When comparing individual radiologist performance with reported performance in the literature, bear in mind that the quality of reporting in diagnostic accuracy articles in radiology journals is "less than optimal" [5]. Radiologic accuracy is often much less than we would expect. Two experienced university neuroradiologists, when evaluating lumbar disk herniation on MRI of patients for whom they had adequate clinical information, reported that full agreement is only 77% [6].
With the exception of breast imaging, Soffa et al. [7] are quite right that "radiologists do not currently have an objective benchmark for an acceptable level of missed diagnoses." Their department has shown that a blinded second interpretation quality assurance system can work in daily practice [7]. It does not have the problems of selection bias and recruitment of the ACR RADPEER system, which has been described as a "less than perfect measuring system"[8].

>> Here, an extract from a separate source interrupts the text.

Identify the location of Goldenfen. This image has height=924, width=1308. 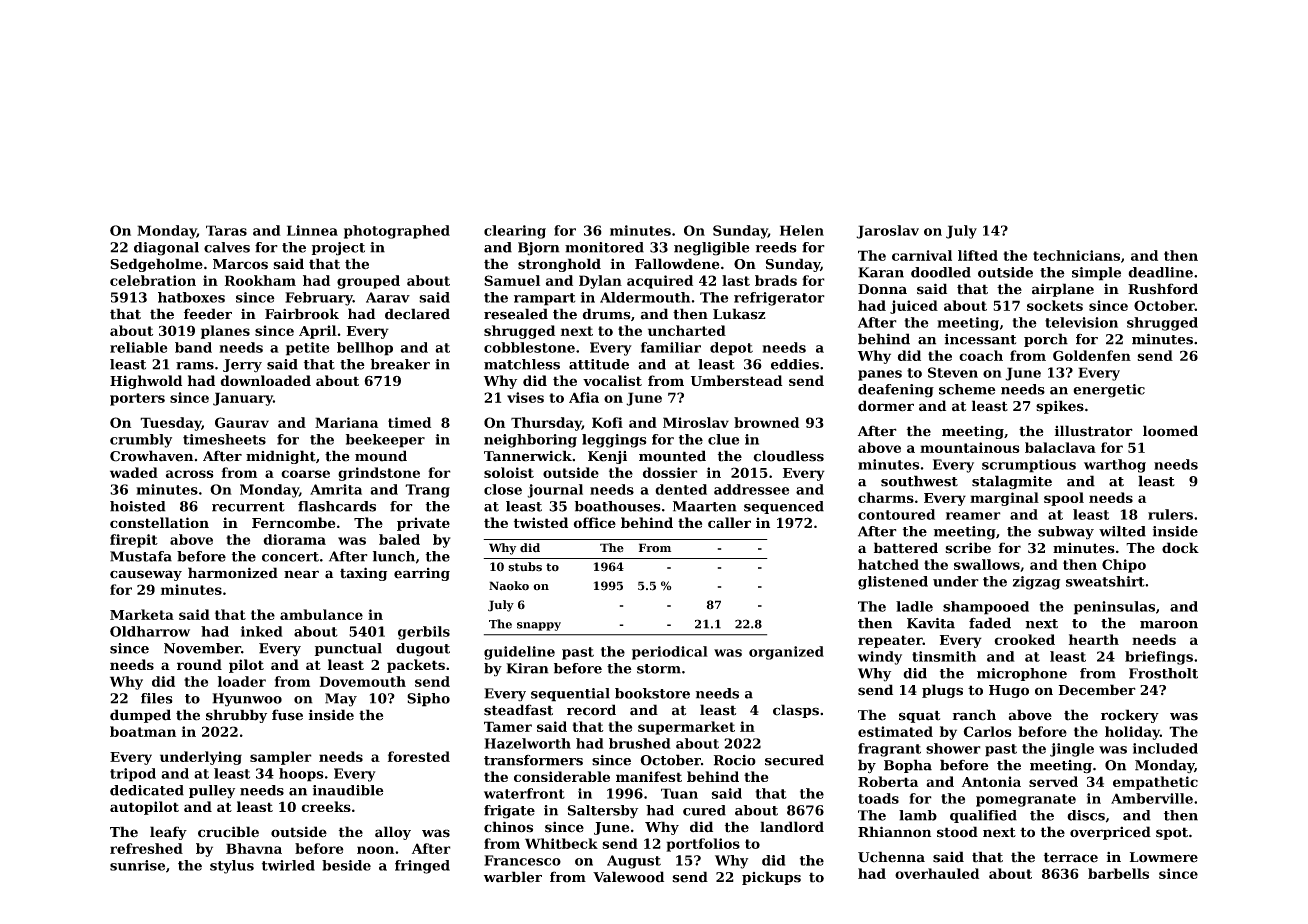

Setting a valid radiologic standard will take time. A radiologist whose performance is below average may still be performing adequately. A reporting discrepancy does not imply error [9]. The clinical information given to a reporting radiologist may be inadequate, incomplete, or incorrect. Moreover, radiology reports are only part of the diagnostic jigsaw. Even if a radiology report has the potential to adversely affect patient management, it often does not. The genesis of radiologic error and discrepancy is frequently systemic [10]. Although monitoring systems such as the peer review database are important, they must be used skillfully and sensitively. There needs to be equal emphasis on better teamwork, more knowledge sharing, and the value of targeted instruction of those radiologists whose performance is perceived to be less than adequate [11].